TURİZMDE YAZILIMI DEĞİŞTİRMEK GEREK
Projenin kendileri için ‘kâr değil ar projesi’ olduğunu belirten Fettah Tamince, Tersane İstanbul ile bir misyon edindiğini söyledi. İstanbul’da hayatın turizmle bütünleştiği bir konsepti oturtmak istediğini belirten Tamince, şöyle devam etti:
“Buraya dünya çapında otel zincirlerinin sahipleri geldi. Gördükleri en özel proje olduğunu söylediler. Para koymak isteyen çok kişi oldu, hâlâ var. Biz burada bir destinasyon yaratmak istiyoruz. Bu yalnızca mermere yatırım yapmakla, demire yatırım yapmakla olmaz. Altyapıya yatırım yapmak gerek. Parkları, yolları yaptırıyoruz. Zira bu yüzden İstanbul, potansiyelinin yüzde 15’ini turizme yansıtabiliyor. Buraya onlarca tekne aldık. Kent Sınırları ile de birlikte çalışacağız. Konuklar fiyatsız Rahmi Koç Müzesi’ni gezebiliyor örneğin. Bunun üzere tecrübeler ekleyeceğiz. Gelenler Tersane’yi hissetsin, İstanbul’u hissetsin istiyoruz. ‘İstanbul tekrar ucuzlasın’ diyemeyiz. Para harcayan turisti İstanbul’a çekmeliyiz.”
CAMİALTI TERSANESİ
İstanbul’un fethinin ikinci yılında, 1455’te Fatih Sultan Mehmet tarafından kurulan Tersane-i Amire’nin bir kısmı olan Camialtı Tersanesi, Kasımpaşa Deresi ile askeri Taşkızak Tersanesi ortasında yer alıyor. II. Bayezid tarafından 1484’te toprağı genişletilen tersane, Yavuz Sultan Selim periyodunda daha da büyümüş. Yasal Sultan Süleyman periyodunda kapalı kızakların sayısı 200’e çıkarılarak ambarlar ve mahzenler inşa edilmiş.
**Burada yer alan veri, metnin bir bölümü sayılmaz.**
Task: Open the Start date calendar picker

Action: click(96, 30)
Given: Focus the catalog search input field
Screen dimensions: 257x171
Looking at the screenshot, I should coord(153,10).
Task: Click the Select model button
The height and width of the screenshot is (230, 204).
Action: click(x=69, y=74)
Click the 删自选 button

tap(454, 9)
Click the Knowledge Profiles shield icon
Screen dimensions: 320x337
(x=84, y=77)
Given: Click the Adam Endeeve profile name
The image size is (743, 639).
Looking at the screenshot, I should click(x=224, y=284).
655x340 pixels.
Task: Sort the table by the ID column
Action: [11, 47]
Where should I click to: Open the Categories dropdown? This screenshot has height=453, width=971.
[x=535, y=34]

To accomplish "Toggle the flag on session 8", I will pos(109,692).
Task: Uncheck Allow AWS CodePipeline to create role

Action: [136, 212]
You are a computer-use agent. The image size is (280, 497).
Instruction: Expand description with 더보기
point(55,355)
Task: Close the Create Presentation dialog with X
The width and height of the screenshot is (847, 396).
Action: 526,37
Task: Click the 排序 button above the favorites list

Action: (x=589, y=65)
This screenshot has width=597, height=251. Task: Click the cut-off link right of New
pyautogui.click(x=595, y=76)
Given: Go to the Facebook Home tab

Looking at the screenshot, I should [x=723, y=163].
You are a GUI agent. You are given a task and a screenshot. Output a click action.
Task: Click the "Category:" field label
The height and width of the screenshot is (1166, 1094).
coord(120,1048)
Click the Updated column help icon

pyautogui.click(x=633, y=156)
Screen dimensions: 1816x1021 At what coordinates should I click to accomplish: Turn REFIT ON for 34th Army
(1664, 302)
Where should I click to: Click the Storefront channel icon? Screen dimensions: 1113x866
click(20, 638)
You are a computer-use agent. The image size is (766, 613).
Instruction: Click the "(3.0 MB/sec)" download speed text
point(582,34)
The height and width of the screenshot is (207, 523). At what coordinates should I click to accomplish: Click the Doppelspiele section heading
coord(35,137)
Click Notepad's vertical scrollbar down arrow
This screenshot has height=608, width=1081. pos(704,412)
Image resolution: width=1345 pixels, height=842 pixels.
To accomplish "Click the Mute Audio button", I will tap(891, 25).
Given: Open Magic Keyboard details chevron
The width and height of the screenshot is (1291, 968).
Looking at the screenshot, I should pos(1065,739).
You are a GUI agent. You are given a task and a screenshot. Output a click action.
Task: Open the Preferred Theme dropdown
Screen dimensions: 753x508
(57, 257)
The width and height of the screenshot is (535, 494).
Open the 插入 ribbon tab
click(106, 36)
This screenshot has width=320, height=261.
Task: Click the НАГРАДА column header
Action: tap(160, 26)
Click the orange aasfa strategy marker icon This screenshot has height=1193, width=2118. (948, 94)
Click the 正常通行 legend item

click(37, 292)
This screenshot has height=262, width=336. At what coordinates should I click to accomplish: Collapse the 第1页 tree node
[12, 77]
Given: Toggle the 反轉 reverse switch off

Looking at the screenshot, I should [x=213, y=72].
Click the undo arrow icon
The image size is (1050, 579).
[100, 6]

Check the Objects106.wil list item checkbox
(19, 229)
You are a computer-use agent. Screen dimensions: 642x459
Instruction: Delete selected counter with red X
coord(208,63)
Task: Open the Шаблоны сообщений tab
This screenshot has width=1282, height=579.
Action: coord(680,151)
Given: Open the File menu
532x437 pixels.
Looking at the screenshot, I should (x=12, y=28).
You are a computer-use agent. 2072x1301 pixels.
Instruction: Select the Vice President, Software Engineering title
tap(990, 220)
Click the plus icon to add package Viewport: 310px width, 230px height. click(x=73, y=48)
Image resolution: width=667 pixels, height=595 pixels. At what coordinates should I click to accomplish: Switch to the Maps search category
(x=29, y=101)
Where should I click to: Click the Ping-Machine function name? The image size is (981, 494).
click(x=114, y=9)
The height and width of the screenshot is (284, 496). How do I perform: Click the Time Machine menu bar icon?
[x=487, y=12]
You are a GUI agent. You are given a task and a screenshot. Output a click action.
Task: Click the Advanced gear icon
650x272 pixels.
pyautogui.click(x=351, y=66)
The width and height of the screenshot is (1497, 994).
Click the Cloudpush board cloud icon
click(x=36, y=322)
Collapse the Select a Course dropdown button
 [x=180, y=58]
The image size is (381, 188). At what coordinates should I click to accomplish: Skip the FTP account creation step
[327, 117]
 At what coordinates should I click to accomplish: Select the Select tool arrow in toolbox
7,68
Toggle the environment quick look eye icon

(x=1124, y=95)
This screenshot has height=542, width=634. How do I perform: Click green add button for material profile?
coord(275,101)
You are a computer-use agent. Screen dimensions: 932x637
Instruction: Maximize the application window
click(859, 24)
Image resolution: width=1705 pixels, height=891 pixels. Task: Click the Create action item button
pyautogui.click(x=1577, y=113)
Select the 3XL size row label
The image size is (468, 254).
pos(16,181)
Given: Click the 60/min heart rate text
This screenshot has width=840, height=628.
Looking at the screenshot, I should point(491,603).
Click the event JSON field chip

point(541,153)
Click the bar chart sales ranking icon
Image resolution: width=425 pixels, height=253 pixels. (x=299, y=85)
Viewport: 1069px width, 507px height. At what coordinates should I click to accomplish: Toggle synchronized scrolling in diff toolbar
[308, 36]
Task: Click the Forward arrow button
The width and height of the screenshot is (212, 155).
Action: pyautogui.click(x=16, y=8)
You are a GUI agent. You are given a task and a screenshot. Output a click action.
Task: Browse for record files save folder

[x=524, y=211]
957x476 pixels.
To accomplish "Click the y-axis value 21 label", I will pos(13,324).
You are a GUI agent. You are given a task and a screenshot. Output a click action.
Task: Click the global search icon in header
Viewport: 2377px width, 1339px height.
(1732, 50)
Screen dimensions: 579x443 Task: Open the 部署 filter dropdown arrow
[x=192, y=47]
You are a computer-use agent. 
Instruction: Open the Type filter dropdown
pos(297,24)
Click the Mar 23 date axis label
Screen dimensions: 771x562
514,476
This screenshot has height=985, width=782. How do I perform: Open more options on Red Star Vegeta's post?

Çorlulu Ali Paşa Camii; 1707 tarihinde inşa edilmiş. Cami, Sadrazam Çorlulu Ali Paşa tarafından yaptırıldığı için bu ismi taşıyor. Çorlulu Ali Paşa Sultan III. Ahmet devrinde sadrazam olan ve İstanbul’da birçok noktada kıymetli eserler yaptıran, periyodunun kıymetli devlet adamlarından biri.